::: Provided text :::

# Substuting Butter, Shortening, Margaine etc.



## Sicilian (Apr 12, 2006)

Well, for Easter, i'm going to have some family over, and one of the girl's is a very healthy eater. So i'll make her a seperate dessert dish, now I just bought some ground flax seed meal, and it says you can substitute butter etc, for flaxseed in cooking, for a ratio of 3-1. 1/2 butter = 1 1/2 flaxseed. 

Have any of you tried this? I dont want to waste it, if it won't turn out good, i'll still add the sugar etc, just not the butter for her. Your thoughts?


----------



## bethzaring (Apr 12, 2006)

What type of dessert product are you thinking about making with flax seed meal?  Baked goods are supposed to be a bit tricky.   I have cooked with the meal, but not so much with baked goods.  I was more prone to add it to granola.  

How much butter is in the dessert?  Actually, I am more familiar with substituting apple sauce for butter in some desserts.  I think it is a bit risky trying to bake with flax seed if you are not familiar with its cooking properties.


----------



## Chef Wil (Apr 12, 2006)

I agree with you Bethzaring, I use applesauce or banana to sub for butter in baked goods. I also use cream cheese if the fat isn't a large issue. It gives a very creamy taste and texture to most foods and is less fat than any of the mentioned fats.


----------

::: Dataset :::

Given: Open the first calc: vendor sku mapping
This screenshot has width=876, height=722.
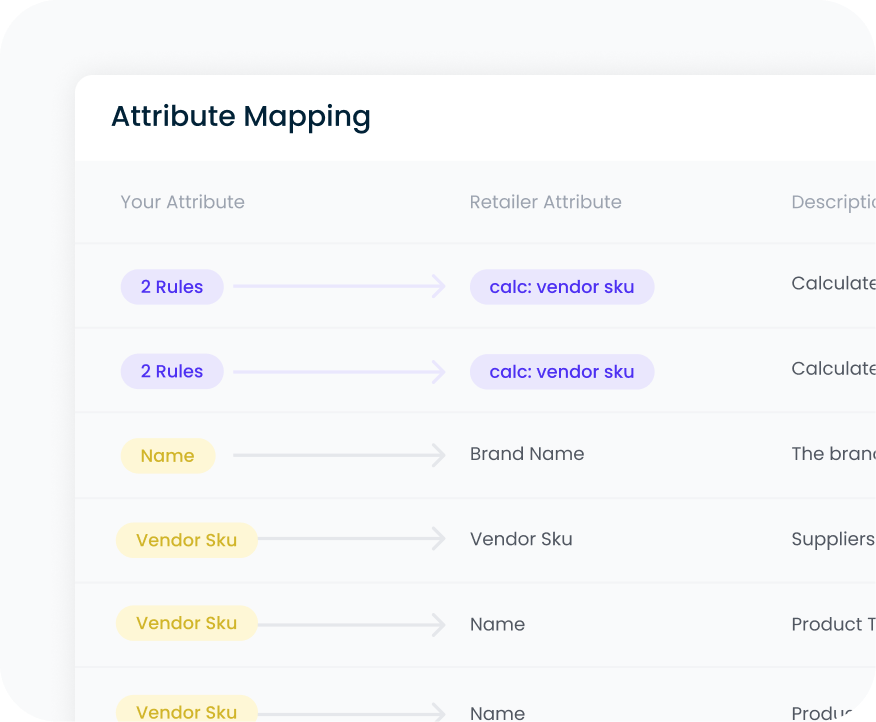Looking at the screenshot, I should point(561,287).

:::
::: Dataset :::

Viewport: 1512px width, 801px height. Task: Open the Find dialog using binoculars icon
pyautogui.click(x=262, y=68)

:::
::: Dataset :::

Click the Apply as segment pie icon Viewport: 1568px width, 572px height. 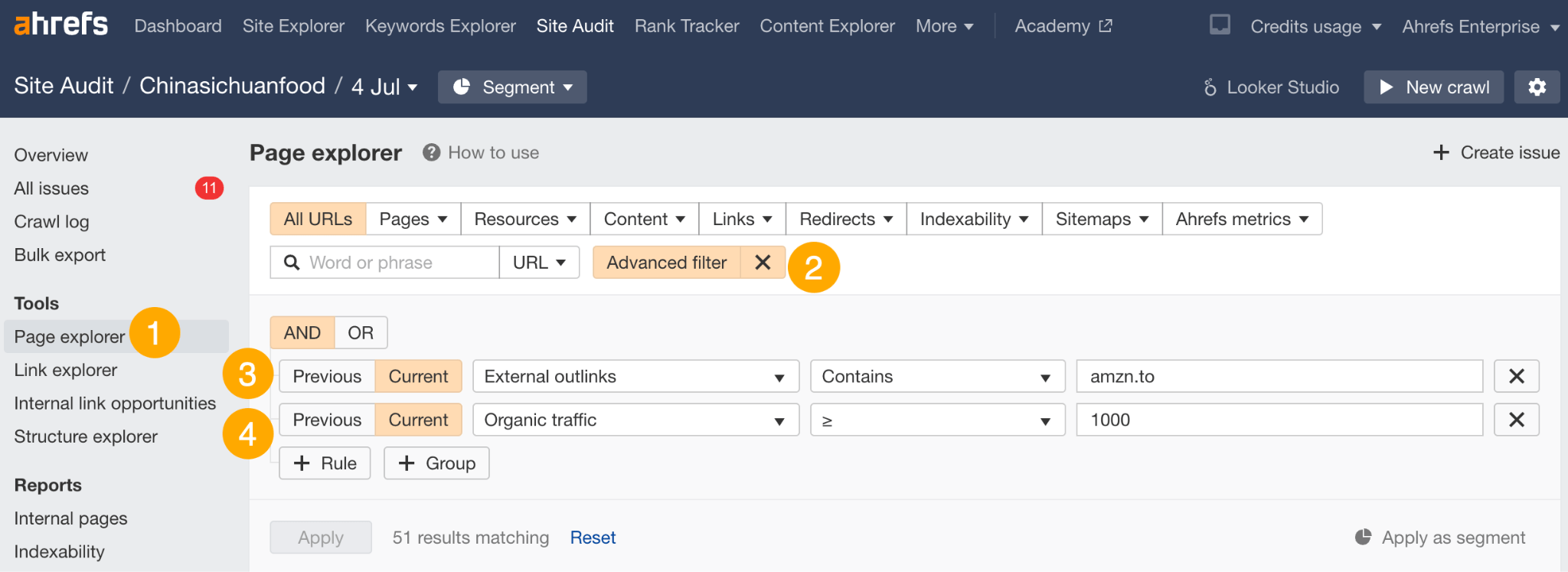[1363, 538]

:::

* [Exercise instructions]: In the butter substitution thread, what two foods does Chef Wil use in place of butter in baked goods? These rows have nothing to do with the butter substitution thread.

* [Expected answer]: Applesauce or banana.